3.2. Pore size and geometry

The hydrogen uptake capacity of MOFs is not determined solely by the surface area. In the case of MIL-101, for example, the very large empty space generated by large cages contributes very little to hydrogen storage.⁶⁰ Small pores, which have stronger interaction with hydrogen due to the overlap of the potential fields from both sides of the pore walls, should have higher affinity towards hydrogen and thus higher hydrogen uptake capacity. One can deduce this conclusion from the hydrogen-binding energies in pure carbon materials, which range from 4 to 15 kJ mol⁻¹.¹¹⁵ The lower value is common in flat carbon structures such as graphite, while the higher one is typical of internal and interstitial sites in carbon nanostructures, an indication that confined geometry can greatly enhance hydrogen-binding energy. Note that the kinetic diameter of hydrogen is 2.9 Å. Calculations based on carbon materials showed that a slit pore with a width of 6 Å has the highest hydrogen uptake at very low pressures because it exhibits the strongest interaction potential.
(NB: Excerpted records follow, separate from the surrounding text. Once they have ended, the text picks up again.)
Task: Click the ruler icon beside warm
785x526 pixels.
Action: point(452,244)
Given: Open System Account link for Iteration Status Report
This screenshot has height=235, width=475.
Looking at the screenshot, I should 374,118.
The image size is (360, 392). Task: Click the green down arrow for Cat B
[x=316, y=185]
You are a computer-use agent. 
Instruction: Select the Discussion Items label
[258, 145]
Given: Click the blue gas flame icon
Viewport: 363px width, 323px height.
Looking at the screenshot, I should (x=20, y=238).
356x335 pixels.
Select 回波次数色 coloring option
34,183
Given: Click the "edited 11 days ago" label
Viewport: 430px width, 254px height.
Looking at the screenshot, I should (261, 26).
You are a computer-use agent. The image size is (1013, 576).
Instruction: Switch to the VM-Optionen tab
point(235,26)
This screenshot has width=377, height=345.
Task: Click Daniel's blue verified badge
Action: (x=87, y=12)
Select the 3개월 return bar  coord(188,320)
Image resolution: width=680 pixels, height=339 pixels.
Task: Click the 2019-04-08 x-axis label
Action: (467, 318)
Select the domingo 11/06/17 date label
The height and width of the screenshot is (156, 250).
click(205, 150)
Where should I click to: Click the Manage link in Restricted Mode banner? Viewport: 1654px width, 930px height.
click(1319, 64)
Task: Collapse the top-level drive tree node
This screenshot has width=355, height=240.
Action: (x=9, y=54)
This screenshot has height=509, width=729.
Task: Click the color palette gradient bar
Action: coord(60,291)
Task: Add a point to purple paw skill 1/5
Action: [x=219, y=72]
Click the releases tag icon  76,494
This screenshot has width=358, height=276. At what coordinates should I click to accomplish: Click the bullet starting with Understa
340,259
A larger width of 9 Å was recommended for maximum hydrogen uptake capacity at high pressure.¹¹⁶

In the case of HKUST-1, both neutron powder diffraction and inelastic neutron scattering (INS) data support that hydrogen molecules are adsorbed into the smaller cage before the larger one, indicating a stronger interaction between hydrogen and the smaller pore.^117,118 This conclusion is confirmed indirectly by desorption studies of hydrogen in various MOFs (HKUST-1, MIL-53, MOF-5, and IRMOF-8), where the hydrogen desorbed first from the larger pore, then the smaller pore with increasing temperature.¹¹⁹

One way to reduce pore size is by introducing bulky groups in the ligands. Farha et al. used a bulky carborane ligand to construct a MOF with 2.1 wt% of hydrogen uptake at 77 K and 1 atm.⁹⁴ Pan et al. constructed a microporous MOF with a ligand decorated with the bulky trifluoromethyl group.²² Due to the curved internal surfaces and the reduced pore size, the room temperature hydrogen uptake capacity of this MOF is close to 1 wt% at 48 atm, which is comparable to the best-performing carbon nanotubes they examined. The same strategy was adopted by Yang et al., who generated a MOF with volumetric hydrogen uptake capacity of 41 g L⁻¹ at 77 K and 64 bar, close to the DOE 2010 volumetric target of 45 g L⁻¹.³⁶ However, one should bear in mind that the improved gravimetric hydrogen uptake by this strategy is partially counteracted by the increased framework density given by the decorating groups.⁴⁰

3.3. Catenation

One direct way to reduce the pore size is catenation, in which two or more identical frameworks interpenetrate with each other to generate reduced pore size.¹²⁰

Because catenation will decrease the free volume, whether catenation is helpful for hydrogen uptake is determined by the compromise between the increased hydrogen density within the pores and the decreased free volume from catenation.¹²¹ The GCMC simulation on IRMOF-9 and IRMOF-10 suggested that catenation is not a promising option to increase the hydrogen uptake at high pressure due to the reduced pore volume.¹²¹ At low pressure and 77 K, however, the experimental study of catenated IRMOF-11 showed higher hydrogen uptake compared to non-catenated IRMOFs with the same topology, which has been supported by GCMC simulation.^40,122

Using oxalic acid as a template molecule, Ma et al. have generated a catenated MOF, PCN-6, and its non-catenated counterpart, PCN-6′, making the study of catenation's effect on hydrogen uptake in MOFs as an independent criterion possible.⁷⁴ In this case, the low pressure and 77 K gas sorption results showed that catenation leads to a 41% increase in Langmuir surface area and 133% of enhancement in volumetric hydrogen uptake (29% in gravimetric). The high pressure and 77 K hydrogen uptake measurements done by Dincă et al. on one pair of ligand-directed catenated and non-catenated MOFs indicated 41% increase in surface area and 32% increase in gravimetric hydrogen uptake by catenation.²⁷

Up to now, catenation has shown some improvement in hydrogen uptake in some MOF systems at 77 K. The study of catenation's effect on MOFs' hydrogen uptake capacity at ambient temperature is being undertaken by our group and will be published soon.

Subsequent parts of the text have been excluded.